Make sure you get green try runs before landing.
r=dbaron with that
Attachment #522915 -
Flags: review?(dbaron) → review+
Reporter | ||
Comment 19•14 years ago
|
||
(Removing FreeAutoLockStatics in patch 5 is great, though.)
Assignee | ||
Comment 20•14 years ago
|
||
Thanks much. This can't have been an enjoyable review :).
(In reply to comment #18)
> Comment on attachment 522915 [details] [diff] [review]

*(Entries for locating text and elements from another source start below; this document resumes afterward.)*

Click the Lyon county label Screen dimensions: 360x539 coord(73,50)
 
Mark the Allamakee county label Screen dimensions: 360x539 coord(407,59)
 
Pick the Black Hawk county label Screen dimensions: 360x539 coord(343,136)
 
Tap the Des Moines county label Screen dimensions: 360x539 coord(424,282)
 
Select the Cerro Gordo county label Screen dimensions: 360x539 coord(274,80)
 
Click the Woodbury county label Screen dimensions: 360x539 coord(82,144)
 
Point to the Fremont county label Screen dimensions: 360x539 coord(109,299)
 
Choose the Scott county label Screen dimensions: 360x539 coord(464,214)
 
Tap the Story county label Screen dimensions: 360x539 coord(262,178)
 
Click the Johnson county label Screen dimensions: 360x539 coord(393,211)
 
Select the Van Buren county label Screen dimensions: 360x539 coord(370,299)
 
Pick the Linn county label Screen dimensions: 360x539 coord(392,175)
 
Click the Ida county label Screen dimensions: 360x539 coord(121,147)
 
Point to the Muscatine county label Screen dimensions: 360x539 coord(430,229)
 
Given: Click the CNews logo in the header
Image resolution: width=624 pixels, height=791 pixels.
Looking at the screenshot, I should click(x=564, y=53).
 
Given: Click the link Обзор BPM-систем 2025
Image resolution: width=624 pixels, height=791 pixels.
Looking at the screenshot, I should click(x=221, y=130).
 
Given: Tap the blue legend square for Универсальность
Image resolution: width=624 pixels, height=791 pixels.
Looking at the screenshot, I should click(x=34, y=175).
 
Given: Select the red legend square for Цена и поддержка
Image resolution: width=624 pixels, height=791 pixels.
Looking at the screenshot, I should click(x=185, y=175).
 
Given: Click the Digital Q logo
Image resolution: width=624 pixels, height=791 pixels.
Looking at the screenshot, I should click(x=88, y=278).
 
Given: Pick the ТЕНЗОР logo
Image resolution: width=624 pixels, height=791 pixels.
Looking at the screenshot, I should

> part 4: Migrate everything else to mozilla:: sync primitives, v2
>
> XPCAutoLock should probably become a typedef for MonitorAutoEnter
> at some point. Doesn't have to be now, though. Though it'd be nice.
Yes, I didn't understand the fork there; maybe it predated nsAutoMonitor? Bug 556214 might be a good starting point for cleaning this up, since the re-entrancy semantics needs to be made clear there.
> In nsJar::Open and OpenInner, I think you should use another mechanism for
> enforcing the already-open check. Add a boolean if you need one.
Done. I added a bool because I wasn't sure how to generally check already-open in OpenInner.
> >+ mMonitor("nsCacheService.mMoniton"),
>
> s/n"/r"/
Fixed in bug 646259, which will be folded into this before pushing.
> nsHostResolver.h:
> >- PRLock *mLock;
> >- PRCondVar *mIdleThreadCV; // non-null if idle thread
> >+ Mutex mLock;
> >+ CondVar mIdleThreadCV; // non-null if idle thread
>
> comment is no longer true
D'oh, I went to check whether that comment was true in the old PRCondVar impl before nuking (it wasn't), then I forgot to nuke. Fixed.
> nsHttpActivityDistributor::Init should be removed, and it should
> just use NS_GENERIC_FACTORY_CONSTRUCTOR (no _INIT).
Done.
> Maybe leave the blank lines before and after the first (new) block
> in nsKeygenThread::Run?
OK.
> In nsHTTPListener::FreeLoadGroup you should leave the block that you
> removed; you're changing the scope of the autolock.
>
> >+ //Free the lock and return - no error - just implies nothing to schedule
>
> Drop the "Free the lock and "
Done.
> Also, you don't need to introduce a new scope and reindent in this
> method, since you unlock at the very end. (Having the return inside the
> lock scope is a sign you don't need it!)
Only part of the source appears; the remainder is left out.